Recently I’ve been working with a data source that generates a new file each day for me to import. That seemed simple enough, I created an external table to read the file and then run an insert statement to load the data into a target table. However, the source files sometimes overlap each other. That is, on day 1, I might get ids 1,2,3,4,5. Then on day 2, I might get ids 3,4,5,6,7,8,9. I could simply use a MERGE statement to update matching records and then insert the new unmatched ones. That’s what MERGE is for; but in this case I know the source data has static history. So, if I update ID 3 on the second day because I find a match from the first day, I know the update won’t actually change any data. Thus making for an inefficient process doing dummy work.
As an alternate solution, I could use insert with a unique constraint to prevent duplicates and use DBMS_ERRLOG to create a log table to catch the duplicate rows, thus allowing the insert to continue rather than aborting when a duplicate is found. This too though seems like a waste of resources.
Of course, another option would be to do a select from the source table that excludes the matching ids with an anti-join, not-exists subquery, or not-in subquery.
All of these variations would work but are less desirable in that they require extra steps or are needlessly complex.
The easiest method I found was to simply use a one-sided merge.

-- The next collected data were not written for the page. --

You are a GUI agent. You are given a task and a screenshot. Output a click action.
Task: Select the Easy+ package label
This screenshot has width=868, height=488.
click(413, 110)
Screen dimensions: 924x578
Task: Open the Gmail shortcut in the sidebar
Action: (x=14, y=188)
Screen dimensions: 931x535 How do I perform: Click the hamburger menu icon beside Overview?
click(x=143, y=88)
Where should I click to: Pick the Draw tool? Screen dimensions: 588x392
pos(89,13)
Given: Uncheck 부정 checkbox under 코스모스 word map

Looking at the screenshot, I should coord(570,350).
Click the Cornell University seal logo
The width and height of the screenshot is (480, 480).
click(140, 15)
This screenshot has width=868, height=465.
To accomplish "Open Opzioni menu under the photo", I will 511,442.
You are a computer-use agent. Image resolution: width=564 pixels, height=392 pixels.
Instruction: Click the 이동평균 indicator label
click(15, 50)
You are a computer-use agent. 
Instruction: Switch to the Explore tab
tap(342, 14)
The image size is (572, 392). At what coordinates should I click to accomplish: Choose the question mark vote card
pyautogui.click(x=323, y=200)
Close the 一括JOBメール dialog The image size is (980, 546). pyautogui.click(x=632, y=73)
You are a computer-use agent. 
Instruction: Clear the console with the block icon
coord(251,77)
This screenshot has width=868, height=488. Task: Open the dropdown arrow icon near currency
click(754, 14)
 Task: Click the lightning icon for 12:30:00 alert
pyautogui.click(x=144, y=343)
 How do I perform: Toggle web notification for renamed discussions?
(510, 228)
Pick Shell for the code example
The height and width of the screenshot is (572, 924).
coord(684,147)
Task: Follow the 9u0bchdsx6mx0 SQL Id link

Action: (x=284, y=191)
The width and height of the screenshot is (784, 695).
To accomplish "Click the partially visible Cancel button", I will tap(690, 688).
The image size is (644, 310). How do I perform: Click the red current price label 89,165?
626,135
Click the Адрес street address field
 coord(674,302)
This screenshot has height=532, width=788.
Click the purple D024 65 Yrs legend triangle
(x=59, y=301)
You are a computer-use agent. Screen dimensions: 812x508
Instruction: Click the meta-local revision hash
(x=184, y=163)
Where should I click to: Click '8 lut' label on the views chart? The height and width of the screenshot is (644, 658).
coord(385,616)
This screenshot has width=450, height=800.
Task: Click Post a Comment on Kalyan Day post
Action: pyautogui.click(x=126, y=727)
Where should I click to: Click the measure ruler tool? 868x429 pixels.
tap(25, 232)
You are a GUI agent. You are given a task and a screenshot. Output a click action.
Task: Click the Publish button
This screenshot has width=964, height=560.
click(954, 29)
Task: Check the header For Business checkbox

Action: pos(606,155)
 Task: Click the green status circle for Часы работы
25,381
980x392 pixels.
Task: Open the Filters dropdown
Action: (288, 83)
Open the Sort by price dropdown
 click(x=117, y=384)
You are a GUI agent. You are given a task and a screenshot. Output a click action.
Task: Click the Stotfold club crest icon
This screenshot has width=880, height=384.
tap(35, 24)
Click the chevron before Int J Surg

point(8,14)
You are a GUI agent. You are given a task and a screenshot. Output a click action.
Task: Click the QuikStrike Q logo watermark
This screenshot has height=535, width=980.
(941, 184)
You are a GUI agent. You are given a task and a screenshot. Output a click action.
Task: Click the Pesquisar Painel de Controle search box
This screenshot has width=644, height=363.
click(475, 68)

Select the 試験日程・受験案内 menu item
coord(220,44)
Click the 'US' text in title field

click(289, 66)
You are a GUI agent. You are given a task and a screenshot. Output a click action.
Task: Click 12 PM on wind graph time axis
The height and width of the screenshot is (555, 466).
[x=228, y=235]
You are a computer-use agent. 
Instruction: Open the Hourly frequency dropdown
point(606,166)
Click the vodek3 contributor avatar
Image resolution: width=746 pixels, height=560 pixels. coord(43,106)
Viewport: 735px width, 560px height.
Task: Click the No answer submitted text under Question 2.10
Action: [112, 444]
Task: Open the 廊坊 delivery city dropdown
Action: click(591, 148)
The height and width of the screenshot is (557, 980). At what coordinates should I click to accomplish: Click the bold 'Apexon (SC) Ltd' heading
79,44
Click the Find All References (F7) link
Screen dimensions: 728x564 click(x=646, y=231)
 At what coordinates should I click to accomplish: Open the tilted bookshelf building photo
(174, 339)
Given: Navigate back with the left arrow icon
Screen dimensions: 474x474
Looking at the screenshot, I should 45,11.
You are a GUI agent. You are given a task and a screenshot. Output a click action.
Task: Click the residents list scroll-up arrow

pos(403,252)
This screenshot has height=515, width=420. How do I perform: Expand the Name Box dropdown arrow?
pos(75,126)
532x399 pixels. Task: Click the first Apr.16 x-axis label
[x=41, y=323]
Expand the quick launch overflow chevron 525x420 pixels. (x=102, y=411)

That is, only define a WHEN NOT MATCHED condition, so the matching records simply drop out of the merge statement when they are detected without extra processing or raising exceptions.
As a test case to illustrate, I’ll use a normal table instead of an external table as the source and simulate 3 days of results to load into the target table.
CREATE TABLE target ( id NUMBER, textval VARCHAR2(10), dateval DATE, numval NUMBER ); CREATE TABLE source ( id NUMBER, textval VARCHAR2(10), dateval DATE, numval NUMBER );
On day 1 we receive 5 rows of data.
-- Source data Day-1 truncate table source; Insert into source (id, textval, dateval, numval) values (1,'one', date '2018-09-02',1); Insert into source (id, textval, dateval, numval) values (2,'two', date '2018-09-02',4); Insert into source (id, textval, dateval, numval) values (3,'three',date '2018-09-02',9); Insert into source (id, textval, dateval, numval) values (4,'four', date '2018-09-02',16); Insert into source (id, textval, dateval, numval) values (5,'five', date '2018-09-02',25); commit;
Then use merge to insert the first day’s data.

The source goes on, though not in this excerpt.